Global coronavirus deaths cross 1 million mark

Eudore R. Chand

LONDON 30 September 2020: More than 33.26 million people have been reported to be infected by the novel coronavirus globally and 1,000,010​ have died, according to a Reuters tally published on Tuesday.

The United States topped the list with 7,159,114 cases and 205,047 deaths; followed by India with 6,074,702 cases and 95,542 deaths; then Brazil with 4,745,464 cases and 142,058 deaths; and Russia with 1,159,573 cases and 20,385 deaths.

Infections have been reported in more than 210 countries and territories since the first cases were identified in China in December 2019, said Reuters/WAM.

An agonising milestone: UN Secretary-General

With over one million lives having succumbed to COVID-19 globally, UN Secretary-General Antonio Guterres said that while the “agonising milestone” is a “mind-numbing figure”, the world must never lose sight of each and every individual life.

“They were fathers and mothers, wives and husbands, brothers and sisters, friends and colleagues,” he said in a statement on Monday.

The pain has been multiplied by the “savageness” of the disease, the Secretary-General added, noting that the risk of infection kept families from being with their loved ones, and the process of mourning and celebrating a life was often made impossible.

“How do you say goodbye without holding a hand, or extending a gentle kiss, a warm embrace, a final whisper ‘I love you’?”
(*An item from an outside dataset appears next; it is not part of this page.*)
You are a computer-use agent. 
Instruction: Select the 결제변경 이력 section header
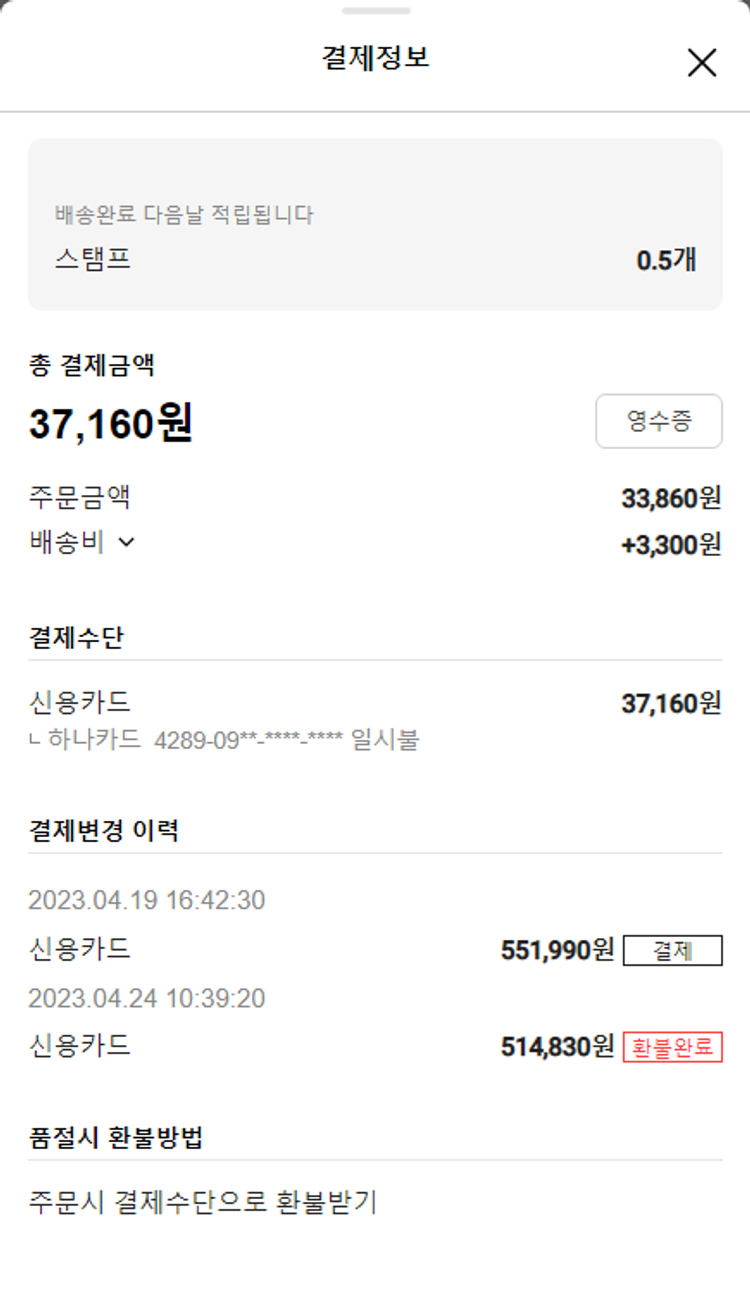pos(104,830)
At the same time, still there is no end in sight to the spread of the virus, the loss of jobs, the disruption of education, the upheaval to our lives, said Guterres.

We can overcome this challenge

“However, we can overcome this challenge,” he urged, underlining the need to “learn from the mistakes”.

“Responsible leadership matters. Science matters. Cooperation matters – and misinformation kills. As the relentless hunt for a vaccine continues – a vaccine that must be available and affordable to all – let’s do our part to save lives,” Guterres added.

“As we remember so many lives lost, let us never forget that our future rests on solidarity – as people united and as united nations.”

New cheaper test: WHO

Meanwhile, a new Covid-19 diagnostic test, which can provide reliable results quickly, at a lower price and with less sophisticated equipment, will help expand capacity to detect cases in low- and middle-income countries, the UN World Health Organisation (WHO), has announced.

Through agreements between WHO and partners, 120 million such tests will be made available to these countries, over a period of six months.

“This will enable the expansion of testing, particularly in hard-to-reach areas that do not have lab facilities or enough trained health workers to carry out PCR tests,” WHO Director-General Tedros Adhanom Ghebreyesus said at a media briefing on Monday, adding that it would be “a vital addition” to countries’ testing capacity and is especially important in areas of high transmission.

“The quicker Covid-19 can be diagnosed, the quicker action can be taken to treat and isolate those with the virus and trace their contacts,” said Tedros.

With agreement and seed funding already secured, the need now is the full amount of funds to buy the tests, stressed the WHO Director-General.